Was reassigned to the U.S. Army Middle East Force in Egypt, July 1942, becoming part of IX Fighter Command. Took part in the British Western Desert campaign, engaged in combat during the Battle of El Alamein and, as part of Ninth Air Force, supported the Commonwealth Eighth Army's drive across Egypt and Libya, escorting bombers and flying strafing and dive-bombing missions against airfields, communications, and troop concentrations until Axis defeat in Tunisia in May 1943. The unit participated in the reduction of Pantelleria (May–June 1943) and the conquest of Sicily (July–August 1943).

The squadron supported the British Eighth Army's landing at Termoli and subsequent operations in Italy, being reassigned to Twelfth Air Force in August 1943. It flew dive-bombing, strafing, patrol, and escort missions.

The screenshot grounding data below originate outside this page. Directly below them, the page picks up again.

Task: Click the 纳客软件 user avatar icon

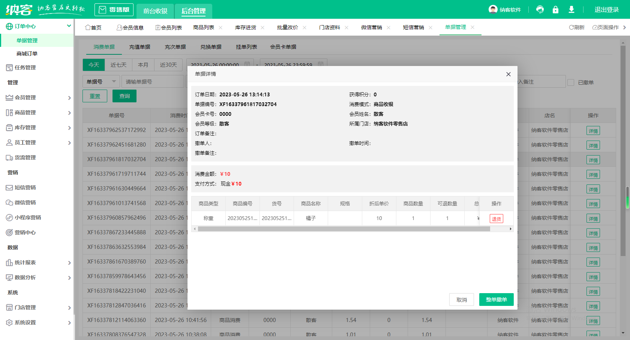Action: (493, 9)
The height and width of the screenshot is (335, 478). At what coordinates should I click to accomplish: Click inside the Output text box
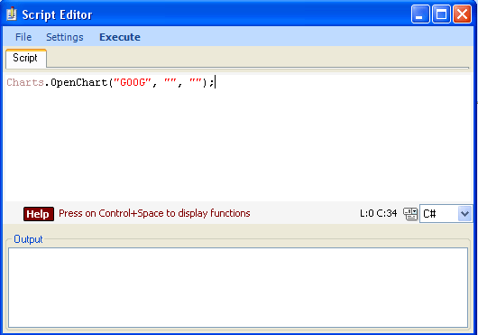click(x=238, y=287)
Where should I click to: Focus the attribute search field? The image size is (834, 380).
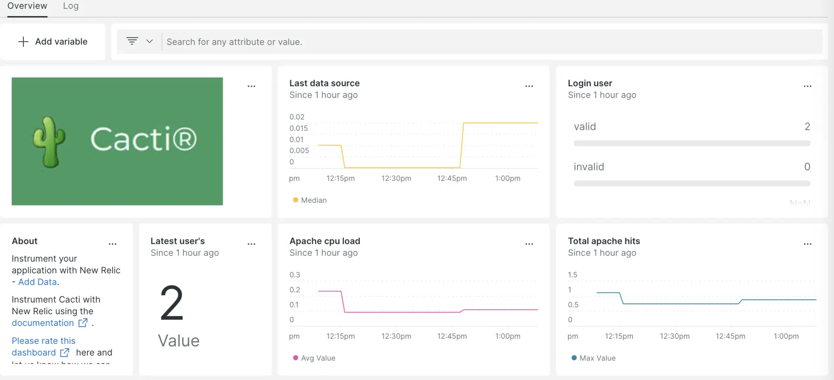(491, 42)
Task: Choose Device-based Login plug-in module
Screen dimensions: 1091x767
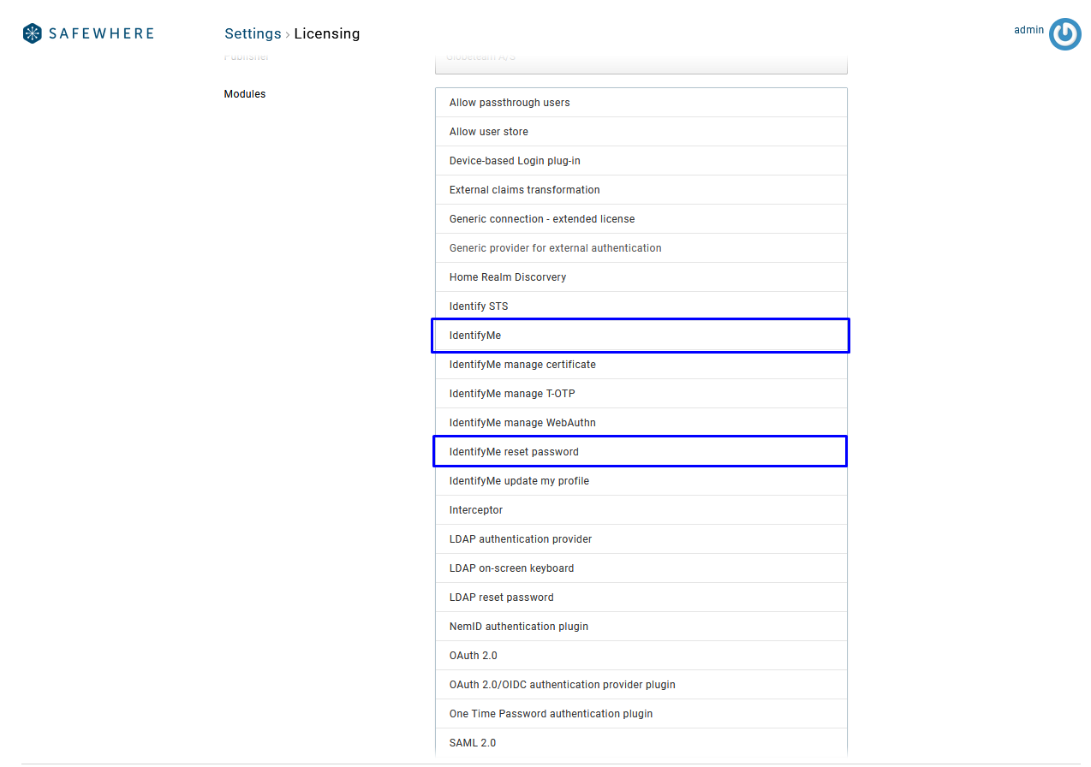Action: click(515, 161)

In 1944, converted to Republic P-47 Thunderbolt aircraft and flew interdiction operations in Italy. They moved to Corsica on 30 March 1944 to operate as a separate task force. It flew interdiction missions against railroads, communication targets, and motor vehicles behind enemy lines, providing a minimum of 48 fighter-bomber sorties per day.

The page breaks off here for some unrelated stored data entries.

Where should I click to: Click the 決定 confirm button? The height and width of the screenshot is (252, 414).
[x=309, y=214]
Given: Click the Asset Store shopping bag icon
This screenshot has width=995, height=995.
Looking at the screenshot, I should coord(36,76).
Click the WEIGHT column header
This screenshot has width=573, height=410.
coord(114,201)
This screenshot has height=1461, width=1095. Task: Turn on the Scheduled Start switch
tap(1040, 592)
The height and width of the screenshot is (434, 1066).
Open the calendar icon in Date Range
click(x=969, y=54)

Participated in the French campaign against Elba in June 1944 and in the invasion of Southern France in August. It engaged in interdiction and support operations in northern Italy from September 1944 to May 1945.

The 65th flew its last combat mission on 2 May 1945. Remained in northern Italy after the end of the European War, demobilizing throughout the summer of 1945. It was reassigned to the United States in August 1945 without personnel or equipment and was inactivated at the end of August.

===Cold War===
Reactivated in August 1946 as part of Eleventh Air Force (later Alaskan Air Command) as part of the air defense forces in the northwest Pacific. Squadron began training new P-51 pilots at Ladd Field, Alaska. Later, it was equipped with F-80Bs in March–April 1948, F-80Cs in October–December 1948, F-94Bs in the summer of 1951, and F-89Cs in September 1953. With these aircraft, the squadron provided fighter aircraft defense in support of the Alaska Area until late in the 1950s.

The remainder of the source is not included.